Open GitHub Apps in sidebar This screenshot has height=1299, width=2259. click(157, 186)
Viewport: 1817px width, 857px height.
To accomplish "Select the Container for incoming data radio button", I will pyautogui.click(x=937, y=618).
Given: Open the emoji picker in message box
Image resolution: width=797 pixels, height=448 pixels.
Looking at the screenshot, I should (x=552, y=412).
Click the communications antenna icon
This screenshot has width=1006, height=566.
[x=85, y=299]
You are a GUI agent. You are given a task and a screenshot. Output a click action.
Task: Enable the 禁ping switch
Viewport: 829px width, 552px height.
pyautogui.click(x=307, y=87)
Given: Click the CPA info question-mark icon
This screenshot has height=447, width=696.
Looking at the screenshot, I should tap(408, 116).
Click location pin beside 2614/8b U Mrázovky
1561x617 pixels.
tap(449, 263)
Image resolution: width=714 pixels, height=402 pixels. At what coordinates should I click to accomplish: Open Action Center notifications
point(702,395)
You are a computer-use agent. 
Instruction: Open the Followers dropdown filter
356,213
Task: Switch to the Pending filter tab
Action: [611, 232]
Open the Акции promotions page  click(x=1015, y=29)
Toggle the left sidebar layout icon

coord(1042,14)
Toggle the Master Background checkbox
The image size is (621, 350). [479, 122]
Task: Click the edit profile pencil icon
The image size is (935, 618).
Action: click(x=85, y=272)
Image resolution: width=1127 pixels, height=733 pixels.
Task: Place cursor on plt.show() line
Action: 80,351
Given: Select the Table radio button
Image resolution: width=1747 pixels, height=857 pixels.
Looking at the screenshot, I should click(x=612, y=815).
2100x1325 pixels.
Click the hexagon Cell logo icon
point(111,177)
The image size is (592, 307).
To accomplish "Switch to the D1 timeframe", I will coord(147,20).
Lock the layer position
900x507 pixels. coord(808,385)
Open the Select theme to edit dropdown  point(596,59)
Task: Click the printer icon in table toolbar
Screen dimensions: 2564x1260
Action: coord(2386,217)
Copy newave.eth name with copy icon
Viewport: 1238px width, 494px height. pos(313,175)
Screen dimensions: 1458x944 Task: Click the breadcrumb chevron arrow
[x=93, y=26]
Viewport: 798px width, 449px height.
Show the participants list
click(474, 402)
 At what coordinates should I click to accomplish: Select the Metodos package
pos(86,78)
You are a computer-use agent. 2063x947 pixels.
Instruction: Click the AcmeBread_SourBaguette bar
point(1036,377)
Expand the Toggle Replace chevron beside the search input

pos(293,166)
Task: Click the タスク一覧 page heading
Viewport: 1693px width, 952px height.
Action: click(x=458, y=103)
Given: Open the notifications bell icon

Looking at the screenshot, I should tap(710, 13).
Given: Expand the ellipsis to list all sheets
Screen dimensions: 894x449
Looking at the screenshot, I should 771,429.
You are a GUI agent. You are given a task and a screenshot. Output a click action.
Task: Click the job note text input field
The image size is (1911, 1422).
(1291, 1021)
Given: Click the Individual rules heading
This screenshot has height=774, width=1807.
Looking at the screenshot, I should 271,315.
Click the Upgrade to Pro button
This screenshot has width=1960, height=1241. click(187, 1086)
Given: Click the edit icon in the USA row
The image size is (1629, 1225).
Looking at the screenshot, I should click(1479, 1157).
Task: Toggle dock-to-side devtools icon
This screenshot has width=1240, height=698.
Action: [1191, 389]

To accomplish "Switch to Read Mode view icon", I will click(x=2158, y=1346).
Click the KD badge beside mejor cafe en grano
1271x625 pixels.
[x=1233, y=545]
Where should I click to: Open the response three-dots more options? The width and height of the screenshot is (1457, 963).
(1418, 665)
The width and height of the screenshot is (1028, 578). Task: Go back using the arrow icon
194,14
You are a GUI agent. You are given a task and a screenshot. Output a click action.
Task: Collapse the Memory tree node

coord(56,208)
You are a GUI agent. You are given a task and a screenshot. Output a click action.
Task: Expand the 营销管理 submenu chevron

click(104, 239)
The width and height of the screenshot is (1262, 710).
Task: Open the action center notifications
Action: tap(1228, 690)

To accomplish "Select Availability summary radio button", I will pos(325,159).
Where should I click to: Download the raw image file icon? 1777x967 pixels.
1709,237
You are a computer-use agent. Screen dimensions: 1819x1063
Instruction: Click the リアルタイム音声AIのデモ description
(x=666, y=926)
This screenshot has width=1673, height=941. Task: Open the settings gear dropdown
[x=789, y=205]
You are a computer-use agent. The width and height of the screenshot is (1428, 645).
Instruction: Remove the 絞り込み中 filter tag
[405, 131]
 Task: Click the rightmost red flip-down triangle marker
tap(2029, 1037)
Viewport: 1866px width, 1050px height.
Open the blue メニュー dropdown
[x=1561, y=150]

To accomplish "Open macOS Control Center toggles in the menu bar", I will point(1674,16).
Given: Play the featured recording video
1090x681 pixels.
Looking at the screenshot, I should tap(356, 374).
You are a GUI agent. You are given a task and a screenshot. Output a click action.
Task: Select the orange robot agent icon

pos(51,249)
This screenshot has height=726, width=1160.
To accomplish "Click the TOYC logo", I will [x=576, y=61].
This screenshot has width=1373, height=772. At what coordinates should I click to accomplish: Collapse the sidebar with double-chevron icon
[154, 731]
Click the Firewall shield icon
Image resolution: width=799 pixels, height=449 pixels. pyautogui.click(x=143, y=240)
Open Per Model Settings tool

══════════

Filter the material above down to the lines that hold the word "heading".

* _ANSWER FOR THIS EXERCISE_:
Task: Click the タスク一覧 page heading
Given: Click the Individual rules heading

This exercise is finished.